• _The task_
All that should come back is the lines of the data below from the one containing "The height and width of the screenshot is (819, 1456)." to the one containing "Given: Focus the Data de Emissão date field", inclusive, exactly as they stand.

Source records
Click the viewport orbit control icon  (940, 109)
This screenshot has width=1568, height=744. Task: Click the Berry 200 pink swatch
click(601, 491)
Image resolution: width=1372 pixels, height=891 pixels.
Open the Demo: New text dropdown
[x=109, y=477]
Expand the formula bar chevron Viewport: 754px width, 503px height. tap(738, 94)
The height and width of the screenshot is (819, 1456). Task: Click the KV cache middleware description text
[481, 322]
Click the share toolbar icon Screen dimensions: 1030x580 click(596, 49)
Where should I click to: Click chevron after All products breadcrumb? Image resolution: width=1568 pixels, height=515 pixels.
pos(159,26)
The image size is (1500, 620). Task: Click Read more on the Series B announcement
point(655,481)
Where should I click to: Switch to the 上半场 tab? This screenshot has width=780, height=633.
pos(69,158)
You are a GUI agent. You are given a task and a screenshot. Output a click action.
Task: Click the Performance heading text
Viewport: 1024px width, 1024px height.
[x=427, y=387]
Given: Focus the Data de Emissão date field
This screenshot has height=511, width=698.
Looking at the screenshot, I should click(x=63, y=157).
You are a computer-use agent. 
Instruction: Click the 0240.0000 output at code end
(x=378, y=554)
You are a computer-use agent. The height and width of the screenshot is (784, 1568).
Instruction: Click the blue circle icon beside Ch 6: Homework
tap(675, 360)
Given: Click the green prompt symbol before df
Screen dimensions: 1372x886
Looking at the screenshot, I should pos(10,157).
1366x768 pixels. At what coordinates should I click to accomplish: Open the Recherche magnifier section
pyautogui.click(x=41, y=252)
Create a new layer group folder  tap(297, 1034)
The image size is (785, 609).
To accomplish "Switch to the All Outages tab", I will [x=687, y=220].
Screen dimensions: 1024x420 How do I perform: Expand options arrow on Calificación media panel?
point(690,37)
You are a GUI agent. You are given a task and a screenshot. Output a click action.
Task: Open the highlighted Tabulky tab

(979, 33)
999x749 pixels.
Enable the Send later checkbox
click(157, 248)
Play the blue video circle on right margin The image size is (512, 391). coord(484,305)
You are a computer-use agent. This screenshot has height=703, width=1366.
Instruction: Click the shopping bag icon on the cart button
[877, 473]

• _Solution_
The height and width of the screenshot is (819, 1456). Task: Click the KV cache middleware description text
[481, 322]
Click the share toolbar icon Screen dimensions: 1030x580 click(596, 49)
Where should I click to: Click chevron after All products breadcrumb? Image resolution: width=1568 pixels, height=515 pixels.
pos(159,26)
The image size is (1500, 620). Task: Click Read more on the Series B announcement
point(655,481)
Where should I click to: Switch to the 上半场 tab? This screenshot has width=780, height=633.
pos(69,158)
You are a GUI agent. You are given a task and a screenshot. Output a click action.
Task: Click the Performance heading text
Viewport: 1024px width, 1024px height.
[x=427, y=387]
Given: Focus the Data de Emissão date field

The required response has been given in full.